Conrad frantically checked the box one more time, looking for any kind of hidden compartment or false bottom he may have missed. But there was none. There was only this damn watch.
He stared in dismay at Baron von Berg's sole piece of personal jewelry. The dial was stamped with rolex oyster and sported an unusual outer track of black-painted Roman numbers on top and Arabic numbers on the bottom. But that was all. In a vault filled with the wealth of dead Nazis, robber barons, deposed dictators, oil sheiks, and the like, why would SS General Ludwig von Berg have gone to such great lengths simply to preserve an old watch?
It felt like a bad joke.
Not only did Conrad have to get out of here in one piece, there was no way Abdil would believe that this watch was all he'd found, much less hand him millions in cash for it.
There had to be more to this watch than sentimental value to a crazy Nazi.
Just like the name of the Roman god of war carried some meaning for Baron von Berg, so, too, did the number 1740 for the box. The same had to be true of this watch, which had its hour and minute hands stopped at midnight-or noon. That was no accident. The watch didn't stop winding down at that exact minute. Von Berg had left it that way.

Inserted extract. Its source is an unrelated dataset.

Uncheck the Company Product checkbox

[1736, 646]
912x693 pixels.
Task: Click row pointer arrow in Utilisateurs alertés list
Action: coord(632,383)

A crazy thought seized Conrad. Von Berg may have been insane, but he was a military man, too. Military men, as Conrad knew all too well from growing up with the Griffter, used military time. And 1740 hours meant 5:40 p.m.
Conrad carefully pulled out the watch's side-turning knob and slowly adjusted the hands until the hour hand reached the number five on the dial and the minute hand reached the number eight.
When he pushed the thumb knob down again, the watch's two-piece screw-back case fell open. A coin hit the table and rolled onto the floor.
Conrad quickly snatched it up. It was an ancient Roman coin with a Caesar's bust and an eagle on the back. It was oddly familiar; it reminded him of the Tribute Penny that Serena wore around her neck. But that medallion was one of a kind.
Or was it?
Conrad quickly inserted the coin snugly beneath the gears of the watch and replaced the back case, inside of which was stamped oyster watch co. Then he strapped the watch to his wrist, closed the box, and stepped out into the vault with his shoulder bag. Without bothering to call for Elise, he slid the box back into its slot and walked out.
The security guard by the desk was already calling upstairs by the time Conrad stepped into the old brass elevator and let the doors close. As soon as they did, he dropped to the floor and reached into his bag to remove a knife.
He cut along the hidden seams beneath the carpet and then pulled the tiny hook in the corner he had seen to reveal a lower compartment. That was where the VIPs had entered and exited in secret from the old tunnel Midas had sealed up.
Conrad had seen this type of elevator only once before-Hitler's old Eagle's Nest retreat atop Mount Kelstein in Bavaria. The Nazis had bored a four-hundred-foot elevator shaft in the center of the mountain. That 1938 brass elevator was also a double-decker. Hitler and his important guests rode the brass-lined upper cabin to the top while his guards and supplies for the house rode unseen in the bottom cabin.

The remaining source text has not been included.